» **SELECTED EXTRACT**:

Harry Lindgren (1912-1992) was an Australian patent examiner who published in 1964 the first book devoted exclusively to geometric dissections, reaching well beyond what was known so far. To find dissections with few pieces, he created ingenious techniques: He cut a geometric figure, such as a regular polygon or star, into pieces that he rearranged into a pattern that could tessellate the plane, and overlaid it with a tessellation for a second figure of the same area and an identical repeating pattern to give a dissection. He similarly showed how to fill two infinite strips of constant width with appropriate repeating patterns, so that laying one such strip across another identified a dissection. Lindgren also used the inherent structure of a regular polygon in terms of rhombuses and equilateral triangles. He derived rational trigonometric relationships between the dimensions of pairs of regular polygons and stars of equal area. He explored classes of identical geometric figures which could easily be dissected into a larger similar figure. This talk illustrates many lovely examples of Lindgren's work.

### Martin Gardner -- "Are you a mathematician?"

*2:00 p.m. - 2:20 p.m.*

**Dana Richards**, *George Mason University*

#### Abstract

Martin Gardner is best known as a writer of recreational mathematics. It is often said he was not a mathematician; he said so himself. However he often contributed original results. These are found in math journals, his column and in the magic literature.

### LOOK! George Phillips Odom Jr. and a Search for an Understanding Order

*2:30 p.m. - 2:50 p.m.*

**Dick Esterle**, *https://www.dickesterle.com*

#### Abstract

Upon receiving George Odom’s method for constructing a pentagon, Canadian geometer H.S.M.Coxeter published it in Odom’s name in 1983 where it appeared as a picture accompanied by one word: “Behold!” This presentation will examine some of this American artist and amateur geometer’s insights into the golden mean in drawings and models as well as searches for an “overriding system of polyhedral permutations” in 3 dimensional space. A solitary individual, Odom corresponded with H.S.M. Coxeter, Magnus Wenninger and R. Buckminster Fuller.

» **DATA PROVIDED**:
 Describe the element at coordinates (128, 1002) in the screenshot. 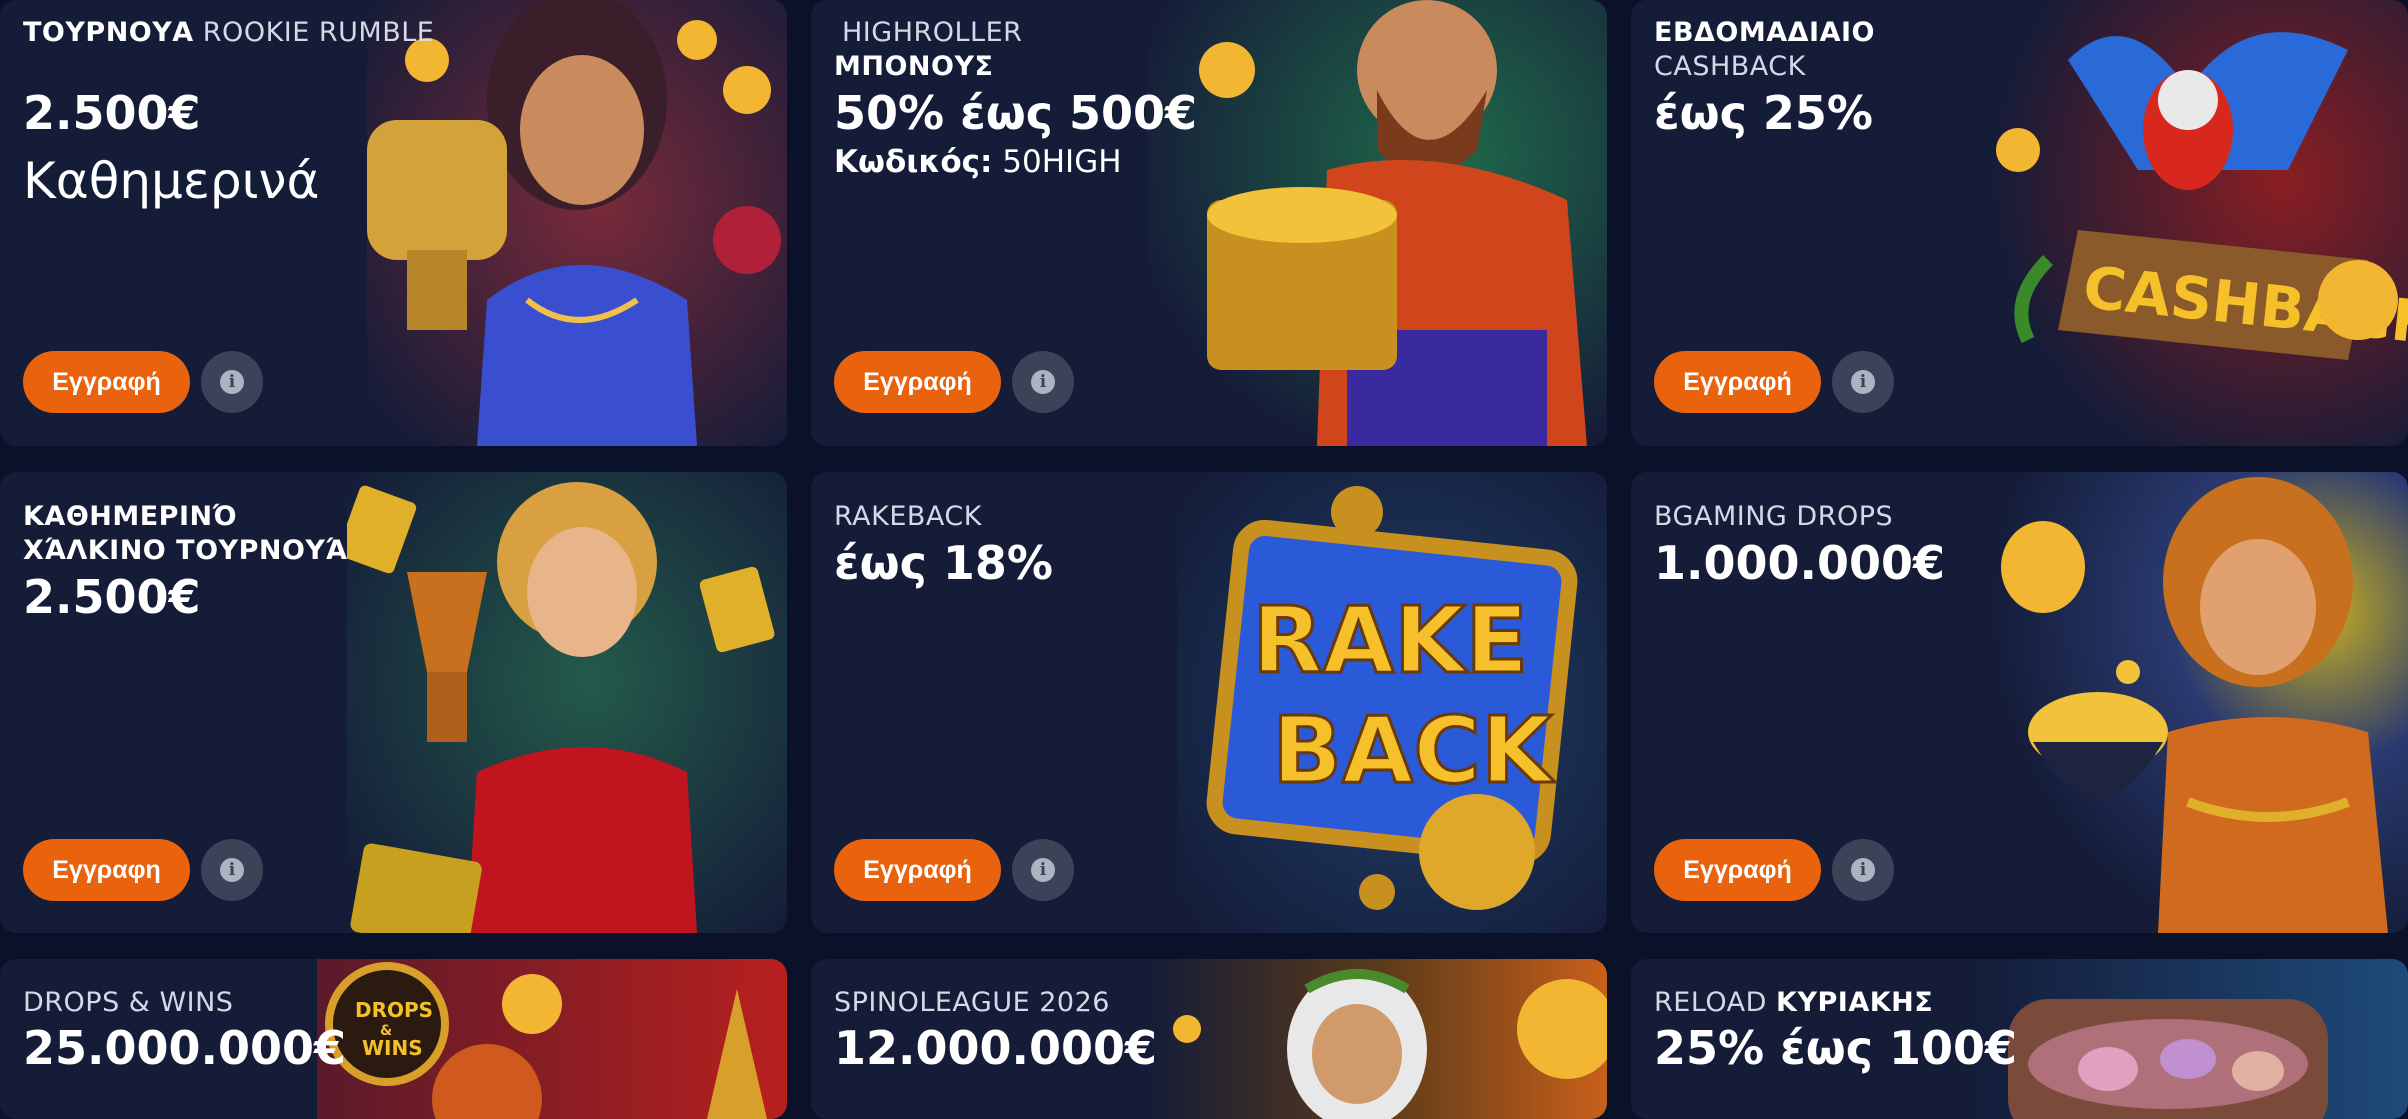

» **WHAT YOU NEED TO DO**:
1. Answer these questions from the talk abstracts, one line each:
(a) In what year did Harry Lindgren publish his book on geometric dissections?
(b) What university is Dana Richards affiliated with?
(c) What one word accompanied the picture of George Odom's pentagon construction when Coxeter published it?
2. Rewrite the talk abstracts from "### Martin Gardner" to "the magic literature.", changing "column" to "puzzle column".
3. Go on with the talk abstracts, starting right after the last sentence shown.

» **ANSWERS GIVEN**:
1.
(a) 1964
(b) George Mason University
(c) "Behold!"

2.
### Martin Gardner -- "Are you a mathematician?"

*2:00 p.m. - 2:20 p.m.*

**Dana Richards**, *George Mason University*

#### Abstract

Martin Gardner is best known as a writer of recreational mathematics. It is often said he was not a mathematician; he said so himself. However he often contributed original results. These are found in math journals, his puzzle column and in the magic literature.

3.
### Anthony Hill and The Crossing Number

*3:00 p.m. - 3:20 p.m.*

**Marcus Schaefer**, *DePaul University*

#### Abstract

Suppose we are tasked with visualizing a network of n people with connections drawn between any two of them. To improve the readability of the visualization, we want to minimize the number of crossings in the drawing. How many crossings are necessary to do so, and how does this number depend on n? This question was first asked not by a mathematician, but by a famous British constructivist artist, Anthony Hill. His conjectured answer has driven research in the crossing number of graphs (networks) for many decades. We will talk about the early history of the crossing number problem, and how it was shaped by Hill.

### Robert Amman (1946 - 1994): Postman and More

*3:30 p.m. - 3:50 p.m.*

**Marjorie Senechal**, *Smith College*

#### Abstract

Googling "Robert Ammann, mathematician" in mid-March brings up 545,000 results in 0.69 seconds. Not bad for one whose only published math paper was a co-authored work he disavowed! Yet this off-and-on early-computer programmer-turned-postal-worker was respected by such luminaries as Martin Gardner, Roger Penrose, N. G. de Bruijn, and Branko Grünbaum. And surely he is the only such to be celebrated in an off-Broadway play! Who was Robert Ammann, and what is his legacy?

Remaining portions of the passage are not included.